Copy the passage on sample data from "Five things. Five" to "order that works.", inclusive, and put "status call" wherever "meeting" appears.

◆ TEXT SECTION
::::::
Then there’s how the words relate. A subject yields many specimens. A specimen splits into many aliquots. Aliquots pool, split again, and derive into new entities, each of which needs its own identity and a key that ties it back to its parent. Those words, sample and specimen and aliquot and subject and batch, aren’t synonyms. They’re a graph. Write that graph down, the entity types and the relationships between them, and you have an ontology. Not the academic kind. The working kind: the entities, their keys, and how lineage flows from parent to child. Most orgs use these five words interchangeably in conversation and then wire them together five different ways across five systems.

Now the report. The dashboard says 50,000 samples. Fifty thousand of what? Physical containers in freezers? Logical specimen records? Distinct samples regardless of how many tubes they were split into? The number is meaningless until you know which definition it encoded and which tables it ran against. The semantic layer is where you define a measure like “available sample” exactly once, against named tables, so every dashboard asking that question gets the same answer back. It’s the translation from the vocabulary to the physical schema. Skip it and every analyst reimplements the definition in their own SQL, which is precisely how you end up with three numbers.

And where does the data live? Sample records sit in the LIMS, in instrument exports, in the electronic lab notebook, in the freezer inventory. Four systems, four schemas, four owners, and no standing agreement on which one is the system of record for a given field. The catalog is the inventory of all of it: what data exists, which system holds it, what each field means, and where it came from. It’s the map, plus the lineage that proves the map is still current.

Last one. When the inventory team renames a status, or changes what “available” means by splitting it into consumed, depleted, and archived, every count downstream shifts and nobody gets a heads-up. A data contract is the versioned interface at that boundary. The producer commits to a schema and a set of semantics, and breaking either one becomes an announced, versioned change instead of a surprise your dashboard absorbs in silence.

Five things. Five different questions. You need all of them because “how many samples” touches all five, and a gap in any one is enough to hand you three numbers and a meeting. And none of the five is a build-once artifact. Each one is a living thing somebody has to keep true after it ships.

So where do you start? This is the part that matters, because the order you’ll be asked for is the reverse of the order that works.
::::::
◆ PROVIDED MATERIAL

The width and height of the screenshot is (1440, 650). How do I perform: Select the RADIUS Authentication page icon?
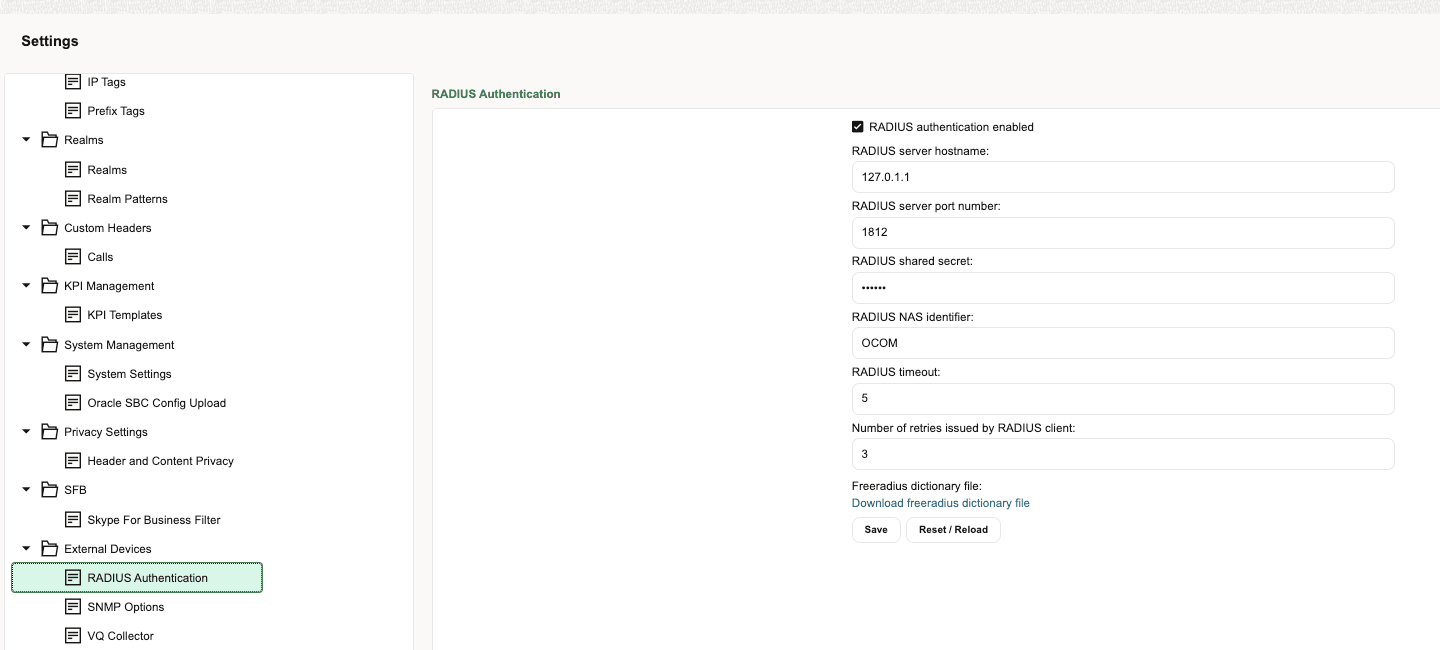(x=71, y=577)
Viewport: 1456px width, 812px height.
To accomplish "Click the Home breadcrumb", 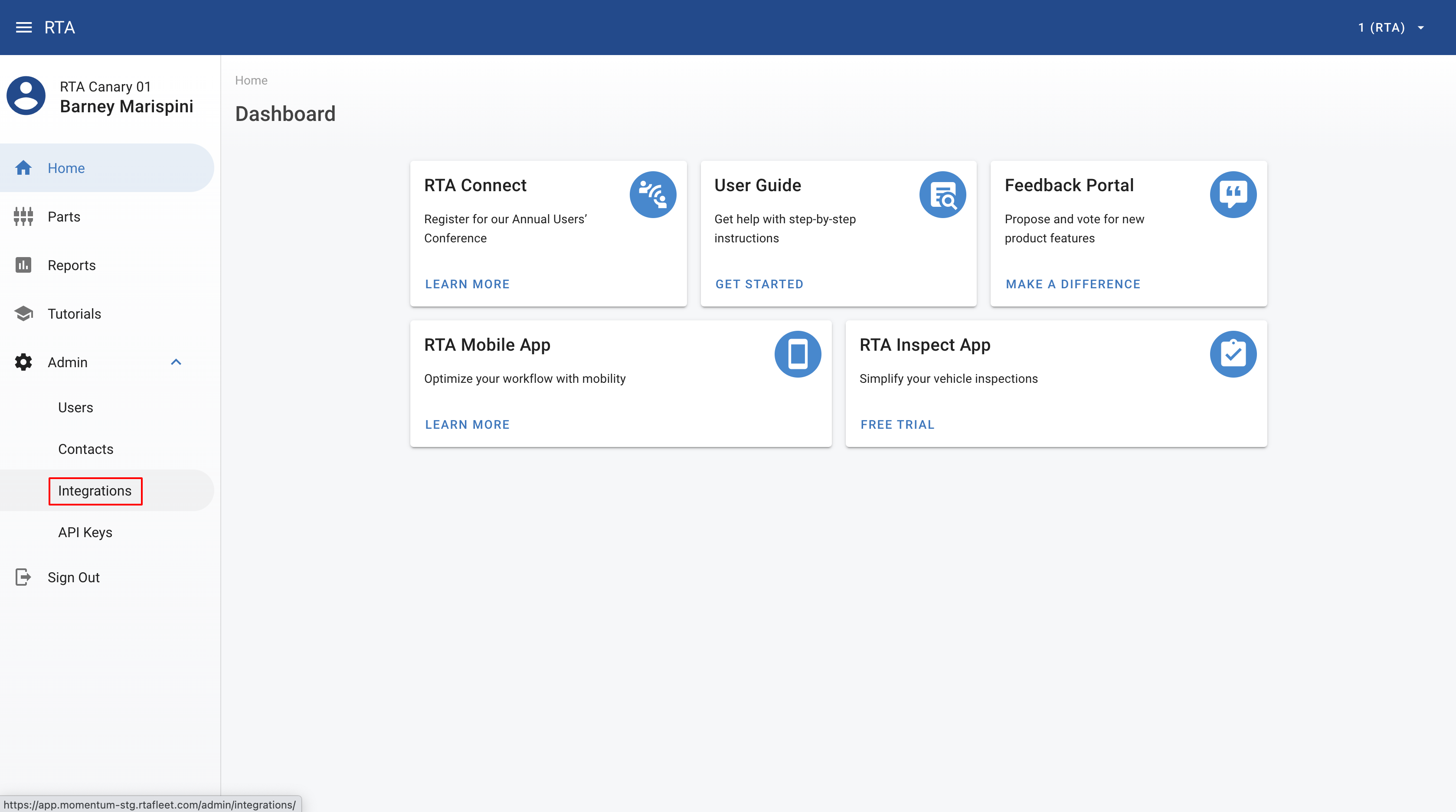I will [251, 80].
::::::
◆ ANSWER IN FULL
Five things. Five different questions. You need all of them because “how many samples” touches all five, and a gap in any one is enough to hand you three numbers and a status call. And none of the five is a build-once artifact. Each one is a living thing somebody has to keep true after it ships.

So where do you start? This is the part that matters, because the order you’ll be asked for is the reverse of the order that works.